### WORK TO BE COMPLETED
Using the listing below, work out how many lines include the word "лятото". Only the number is to be given.

### DATA FOR REVIEW

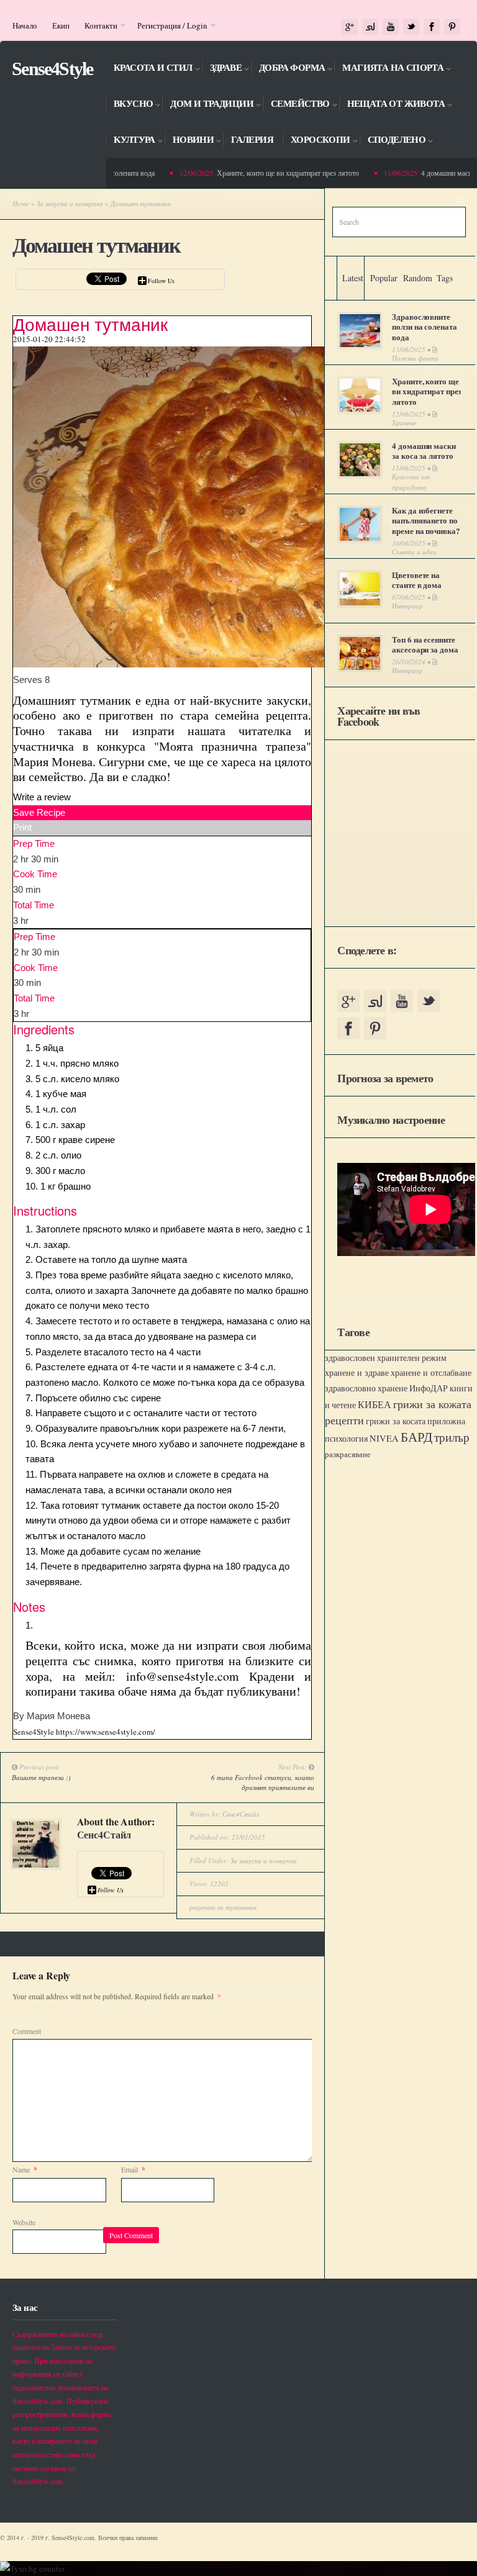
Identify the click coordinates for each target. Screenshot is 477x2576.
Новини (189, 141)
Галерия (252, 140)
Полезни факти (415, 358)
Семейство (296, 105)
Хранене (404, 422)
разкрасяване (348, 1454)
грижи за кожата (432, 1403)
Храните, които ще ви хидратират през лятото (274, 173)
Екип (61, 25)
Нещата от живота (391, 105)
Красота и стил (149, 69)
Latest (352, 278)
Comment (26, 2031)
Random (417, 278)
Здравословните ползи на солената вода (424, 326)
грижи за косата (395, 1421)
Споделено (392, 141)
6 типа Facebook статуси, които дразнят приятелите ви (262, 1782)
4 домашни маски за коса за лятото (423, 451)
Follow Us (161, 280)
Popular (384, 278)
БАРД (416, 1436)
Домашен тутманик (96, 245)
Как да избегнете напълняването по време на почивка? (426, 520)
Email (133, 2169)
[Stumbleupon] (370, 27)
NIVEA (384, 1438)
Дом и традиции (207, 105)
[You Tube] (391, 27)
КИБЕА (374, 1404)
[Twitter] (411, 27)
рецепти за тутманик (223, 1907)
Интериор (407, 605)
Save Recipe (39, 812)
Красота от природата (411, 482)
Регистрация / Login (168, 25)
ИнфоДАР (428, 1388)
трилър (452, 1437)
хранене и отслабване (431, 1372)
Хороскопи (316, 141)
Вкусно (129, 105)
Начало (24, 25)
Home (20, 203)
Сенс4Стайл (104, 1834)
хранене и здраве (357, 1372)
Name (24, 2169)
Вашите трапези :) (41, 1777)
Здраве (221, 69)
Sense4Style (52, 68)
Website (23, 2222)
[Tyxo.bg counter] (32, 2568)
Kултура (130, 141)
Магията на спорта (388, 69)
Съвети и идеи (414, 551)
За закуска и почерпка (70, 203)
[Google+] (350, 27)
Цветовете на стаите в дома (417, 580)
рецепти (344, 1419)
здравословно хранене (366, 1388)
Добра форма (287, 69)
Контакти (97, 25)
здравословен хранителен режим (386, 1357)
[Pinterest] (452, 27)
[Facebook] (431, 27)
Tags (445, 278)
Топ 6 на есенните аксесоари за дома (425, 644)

### RESPONSE BELOW
2